Please switch "GUI agent" to "interface agent" everywhere in the records below and write them out again, leaving everything else unchanged.

## begin Raw data

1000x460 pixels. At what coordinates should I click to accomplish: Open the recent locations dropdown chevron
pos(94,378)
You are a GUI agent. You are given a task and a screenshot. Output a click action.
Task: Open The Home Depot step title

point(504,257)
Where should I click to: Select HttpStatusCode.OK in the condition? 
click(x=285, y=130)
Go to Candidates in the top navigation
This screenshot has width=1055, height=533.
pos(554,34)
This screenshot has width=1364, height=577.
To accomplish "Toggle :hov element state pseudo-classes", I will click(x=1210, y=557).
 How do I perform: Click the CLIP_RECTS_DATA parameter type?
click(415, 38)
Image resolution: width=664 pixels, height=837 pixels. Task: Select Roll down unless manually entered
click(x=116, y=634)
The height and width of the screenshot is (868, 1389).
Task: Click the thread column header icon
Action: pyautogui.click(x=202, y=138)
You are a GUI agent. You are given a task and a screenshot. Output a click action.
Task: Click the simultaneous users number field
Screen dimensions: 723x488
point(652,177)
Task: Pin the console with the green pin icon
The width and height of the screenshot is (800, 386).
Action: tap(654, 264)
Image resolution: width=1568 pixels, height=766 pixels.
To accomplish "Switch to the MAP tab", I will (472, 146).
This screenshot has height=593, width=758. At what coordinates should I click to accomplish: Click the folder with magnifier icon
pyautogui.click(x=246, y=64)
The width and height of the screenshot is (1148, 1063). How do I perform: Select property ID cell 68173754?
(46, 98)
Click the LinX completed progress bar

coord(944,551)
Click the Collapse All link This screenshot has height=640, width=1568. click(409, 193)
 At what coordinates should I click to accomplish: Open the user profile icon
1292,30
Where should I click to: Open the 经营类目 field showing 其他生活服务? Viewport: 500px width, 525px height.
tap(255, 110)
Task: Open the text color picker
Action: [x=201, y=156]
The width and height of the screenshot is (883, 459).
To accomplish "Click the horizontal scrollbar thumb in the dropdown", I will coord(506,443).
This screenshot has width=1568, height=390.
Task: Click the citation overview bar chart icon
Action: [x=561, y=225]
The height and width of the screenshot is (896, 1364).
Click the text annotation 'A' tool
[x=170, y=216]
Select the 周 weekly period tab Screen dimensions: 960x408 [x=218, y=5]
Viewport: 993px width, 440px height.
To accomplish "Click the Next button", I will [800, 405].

## end Raw data

_Output_
1000x460 pixels. At what coordinates should I click to accomplish: Open the recent locations dropdown chevron
pos(94,378)
You are a interface agent. You are given a task and a screenshot. Output a click action.
Task: Open The Home Depot step title

point(504,257)
Where should I click to: Select HttpStatusCode.OK in the condition? 
click(x=285, y=130)
Go to Candidates in the top navigation
This screenshot has width=1055, height=533.
pos(554,34)
This screenshot has width=1364, height=577.
To accomplish "Toggle :hov element state pseudo-classes", I will click(x=1210, y=557).
 How do I perform: Click the CLIP_RECTS_DATA parameter type?
click(415, 38)
Image resolution: width=664 pixels, height=837 pixels. Task: Select Roll down unless manually entered
click(x=116, y=634)
The height and width of the screenshot is (868, 1389).
Task: Click the thread column header icon
Action: pyautogui.click(x=202, y=138)
You are a interface agent. You are given a task and a screenshot. Output a click action.
Task: Click the simultaneous users number field
Screen dimensions: 723x488
point(652,177)
Task: Pin the console with the green pin icon
The width and height of the screenshot is (800, 386).
Action: tap(654, 264)
Image resolution: width=1568 pixels, height=766 pixels.
To accomplish "Switch to the MAP tab", I will (472, 146).
This screenshot has height=593, width=758. At what coordinates should I click to accomplish: Click the folder with magnifier icon
pyautogui.click(x=246, y=64)
The width and height of the screenshot is (1148, 1063). How do I perform: Select property ID cell 68173754?
(46, 98)
Click the LinX completed progress bar

coord(944,551)
Click the Collapse All link This screenshot has height=640, width=1568. click(409, 193)
 At what coordinates should I click to accomplish: Open the user profile icon
1292,30
Where should I click to: Open the 经营类目 field showing 其他生活服务? Viewport: 500px width, 525px height.
tap(255, 110)
Task: Open the text color picker
Action: [x=201, y=156]
The width and height of the screenshot is (883, 459).
To accomplish "Click the horizontal scrollbar thumb in the dropdown", I will coord(506,443).
This screenshot has width=1568, height=390.
Task: Click the citation overview bar chart icon
Action: [x=561, y=225]
The height and width of the screenshot is (896, 1364).
Click the text annotation 'A' tool
[x=170, y=216]
Select the 周 weekly period tab Screen dimensions: 960x408 [x=218, y=5]
Viewport: 993px width, 440px height.
To accomplish "Click the Next button", I will [800, 405].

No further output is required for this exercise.